TEXT SEGMENT:
▬▬▬▬▬▬
Pubdate: Mon, 29 Sep 2003
Source: St. Petersburg Times (FL)
Copyright: 2003 St. Petersburg Times
Contact:  http://www.sptimes.com/
Details: http://www.mapinc.org/media/419
Author: William W. Douglas

ASHCROFT SEEMS TO HAVE A PASSION FOR PUNISHMENT

Re: Ashcroft: Go for more jail time, Sept. 23.

Here in the land of the free and the home of the brave, we have a
higher percentage of our population behind bars than any country in
the world. According to Amnesty International, our prison population
has tripled in the last 15 years. Our prison population, as a
percentage of our national population, is now three times larger than
Iran's, five times larger than Tanzania's, and seven times larger than
Germany's. For identical crimes, America metes out sentences that are
longer than those of any other industrialized nation.

Increasingly, according to Amnesty International, American prisoners
are subjected to electrical and chemical torture by prison guards, and
to rape by other prisoners. The result of this brutalization is a
vicious circle of higher recidivism, higher crime rates and higher
costs of maintaining prisons.
▬▬▬▬▬▬
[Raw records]
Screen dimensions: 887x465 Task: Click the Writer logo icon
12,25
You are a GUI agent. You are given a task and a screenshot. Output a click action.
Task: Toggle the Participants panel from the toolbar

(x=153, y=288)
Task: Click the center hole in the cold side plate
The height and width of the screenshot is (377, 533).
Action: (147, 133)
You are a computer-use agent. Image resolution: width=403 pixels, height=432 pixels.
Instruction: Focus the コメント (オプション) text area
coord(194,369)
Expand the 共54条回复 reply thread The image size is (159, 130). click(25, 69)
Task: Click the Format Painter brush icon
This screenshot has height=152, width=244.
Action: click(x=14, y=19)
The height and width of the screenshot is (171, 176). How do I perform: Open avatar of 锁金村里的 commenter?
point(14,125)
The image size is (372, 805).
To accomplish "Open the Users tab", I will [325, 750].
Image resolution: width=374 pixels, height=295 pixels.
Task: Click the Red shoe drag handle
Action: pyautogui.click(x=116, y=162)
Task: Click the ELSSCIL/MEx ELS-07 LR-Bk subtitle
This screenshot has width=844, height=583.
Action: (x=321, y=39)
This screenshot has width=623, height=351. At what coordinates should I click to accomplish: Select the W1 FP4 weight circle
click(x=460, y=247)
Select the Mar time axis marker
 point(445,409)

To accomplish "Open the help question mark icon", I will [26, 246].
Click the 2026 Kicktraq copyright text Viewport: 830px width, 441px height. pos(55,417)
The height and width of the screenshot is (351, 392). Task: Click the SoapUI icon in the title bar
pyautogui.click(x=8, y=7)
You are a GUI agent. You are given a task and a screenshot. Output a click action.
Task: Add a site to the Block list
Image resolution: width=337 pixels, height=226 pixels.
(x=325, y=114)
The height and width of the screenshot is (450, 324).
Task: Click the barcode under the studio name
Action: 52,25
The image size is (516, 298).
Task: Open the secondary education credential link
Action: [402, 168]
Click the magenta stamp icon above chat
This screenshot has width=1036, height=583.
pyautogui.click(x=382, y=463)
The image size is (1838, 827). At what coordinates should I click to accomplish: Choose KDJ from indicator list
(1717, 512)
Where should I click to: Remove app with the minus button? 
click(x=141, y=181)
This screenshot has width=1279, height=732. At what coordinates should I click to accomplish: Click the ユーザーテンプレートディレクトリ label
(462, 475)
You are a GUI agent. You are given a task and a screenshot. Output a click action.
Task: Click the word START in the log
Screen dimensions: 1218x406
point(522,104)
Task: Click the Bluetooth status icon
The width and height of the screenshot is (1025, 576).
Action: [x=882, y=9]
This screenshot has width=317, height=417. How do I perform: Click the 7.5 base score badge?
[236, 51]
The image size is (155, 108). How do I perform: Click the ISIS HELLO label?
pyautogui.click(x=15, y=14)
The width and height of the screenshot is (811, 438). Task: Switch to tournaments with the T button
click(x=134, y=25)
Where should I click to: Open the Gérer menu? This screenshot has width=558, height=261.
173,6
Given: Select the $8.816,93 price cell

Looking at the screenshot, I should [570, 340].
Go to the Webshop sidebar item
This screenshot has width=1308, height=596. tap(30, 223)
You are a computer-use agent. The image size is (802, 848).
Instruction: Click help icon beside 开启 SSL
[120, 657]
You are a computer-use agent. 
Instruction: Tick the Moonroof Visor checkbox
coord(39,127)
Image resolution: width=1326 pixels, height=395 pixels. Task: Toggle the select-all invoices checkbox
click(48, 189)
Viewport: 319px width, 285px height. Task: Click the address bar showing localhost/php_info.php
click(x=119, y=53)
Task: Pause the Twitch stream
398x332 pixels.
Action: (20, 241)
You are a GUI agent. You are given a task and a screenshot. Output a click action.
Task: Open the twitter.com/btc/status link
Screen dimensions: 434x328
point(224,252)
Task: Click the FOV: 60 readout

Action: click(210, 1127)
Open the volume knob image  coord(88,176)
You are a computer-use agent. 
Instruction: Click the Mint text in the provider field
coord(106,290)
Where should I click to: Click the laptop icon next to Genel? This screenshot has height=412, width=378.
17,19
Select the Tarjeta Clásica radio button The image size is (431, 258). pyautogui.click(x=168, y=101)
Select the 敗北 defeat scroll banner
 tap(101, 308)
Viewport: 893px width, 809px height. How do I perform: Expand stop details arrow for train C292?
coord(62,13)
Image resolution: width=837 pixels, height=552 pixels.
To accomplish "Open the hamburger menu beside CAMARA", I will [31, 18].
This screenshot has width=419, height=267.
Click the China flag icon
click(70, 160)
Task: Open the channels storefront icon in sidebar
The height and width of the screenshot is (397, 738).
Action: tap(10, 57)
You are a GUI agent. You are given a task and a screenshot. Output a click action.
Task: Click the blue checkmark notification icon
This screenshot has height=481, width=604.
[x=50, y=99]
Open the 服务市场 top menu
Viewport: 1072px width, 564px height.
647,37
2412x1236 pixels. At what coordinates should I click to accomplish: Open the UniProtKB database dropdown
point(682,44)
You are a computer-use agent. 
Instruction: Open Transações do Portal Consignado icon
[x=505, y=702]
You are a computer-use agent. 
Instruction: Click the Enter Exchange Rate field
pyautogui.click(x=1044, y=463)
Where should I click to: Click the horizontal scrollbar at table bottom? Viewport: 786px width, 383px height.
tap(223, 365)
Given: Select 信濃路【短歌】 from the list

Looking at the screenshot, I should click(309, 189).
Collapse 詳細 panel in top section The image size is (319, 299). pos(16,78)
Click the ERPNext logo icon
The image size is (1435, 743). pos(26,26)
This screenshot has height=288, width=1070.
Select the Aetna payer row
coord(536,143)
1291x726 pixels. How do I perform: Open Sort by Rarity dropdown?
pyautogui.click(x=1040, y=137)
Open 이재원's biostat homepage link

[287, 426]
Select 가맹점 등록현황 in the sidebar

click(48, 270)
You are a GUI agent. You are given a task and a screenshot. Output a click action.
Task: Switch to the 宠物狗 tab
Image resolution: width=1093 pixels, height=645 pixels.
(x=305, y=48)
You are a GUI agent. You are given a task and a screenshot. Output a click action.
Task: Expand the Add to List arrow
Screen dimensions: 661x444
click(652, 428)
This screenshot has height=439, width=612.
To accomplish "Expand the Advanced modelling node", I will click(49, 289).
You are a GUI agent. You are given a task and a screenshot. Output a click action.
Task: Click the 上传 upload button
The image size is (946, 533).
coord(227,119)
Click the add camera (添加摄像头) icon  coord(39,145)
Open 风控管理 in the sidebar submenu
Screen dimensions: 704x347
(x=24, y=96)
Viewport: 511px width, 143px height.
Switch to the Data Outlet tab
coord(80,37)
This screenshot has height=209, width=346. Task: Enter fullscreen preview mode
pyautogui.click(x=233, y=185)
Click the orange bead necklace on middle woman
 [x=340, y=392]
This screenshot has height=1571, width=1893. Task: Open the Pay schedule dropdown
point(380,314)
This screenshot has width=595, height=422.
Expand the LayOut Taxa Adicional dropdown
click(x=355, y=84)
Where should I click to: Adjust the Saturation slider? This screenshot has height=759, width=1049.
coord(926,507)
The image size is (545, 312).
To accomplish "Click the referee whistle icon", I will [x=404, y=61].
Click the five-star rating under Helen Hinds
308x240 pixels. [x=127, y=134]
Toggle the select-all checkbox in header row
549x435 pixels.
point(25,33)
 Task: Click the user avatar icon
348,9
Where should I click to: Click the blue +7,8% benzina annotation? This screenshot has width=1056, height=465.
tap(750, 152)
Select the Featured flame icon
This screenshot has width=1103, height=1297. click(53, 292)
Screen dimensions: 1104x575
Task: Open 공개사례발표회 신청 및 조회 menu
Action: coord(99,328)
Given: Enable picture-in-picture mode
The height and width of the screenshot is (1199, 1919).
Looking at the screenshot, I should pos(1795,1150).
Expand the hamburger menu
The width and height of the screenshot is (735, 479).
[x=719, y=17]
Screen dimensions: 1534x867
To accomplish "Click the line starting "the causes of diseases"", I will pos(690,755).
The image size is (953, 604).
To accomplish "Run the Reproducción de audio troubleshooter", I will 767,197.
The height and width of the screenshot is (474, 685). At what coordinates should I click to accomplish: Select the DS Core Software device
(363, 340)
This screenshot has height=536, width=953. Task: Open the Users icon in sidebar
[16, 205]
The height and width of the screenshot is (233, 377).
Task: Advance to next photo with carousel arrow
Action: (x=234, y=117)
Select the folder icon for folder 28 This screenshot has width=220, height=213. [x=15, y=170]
▬▬▬▬▬▬
REQUIRED WORK:
**1.** Answer these questions about the letter on American imprisonment:
(a) According to Amnesty International, how much has the U.S. prison population changed over the last 15 years?
(b) How many times larger than Germany's is the U.S. prison population as a share of the national population?
(c) What three things make up the vicious circle that the letter attributes to the brutalization of prisoners?
**2.** Carry on the letter on American imprisonment from its final sentence.

RESPONSES IN ORDER:
**1.**
(a) It has tripled.
(b) Seven times larger.
(c) Higher recidivism, higher crime rates and higher costs of maintaining prisons.

**2.**
None of these facts seems to disturb the sleep of Attorney General
John Ashcroft, who wants to see our prison population rise even more.
He not only wants federal prosecutors to seek longer sentences, but
wants prosecutors to give him reports on judges who don't share
Ashcroft's desire for longer sentences. Ashcroft seems to derive some
incomprehensible pleasure (Schadenfreude as Germans call it) in
overseeing and adding to this social crisis.

If Ashcroft feels no sense of national shame in America's role as the
world's most incarcerated nation, the rest of us certainly should.
There is no pride to be taken in imprisoning millions of Americans or
in giving them longer and more brutal prison sentences than any other
industrialized nation. The fact that the targets of Ashcroft's
punitive personality are disproportionately black and Hispanic (and,
lately, Middle Eastern) makes his policies even more
reprehensible.

We do not need more prisons. We do not need longer prison sentences.
And we most definitely do not need an attorney general with an
uncontrollable passion for punishment. Instead, we need economic and
social equity, and we need to recognize that our national honor will
come from building a just society that neither needs nor wants so many
of its citizens in prison.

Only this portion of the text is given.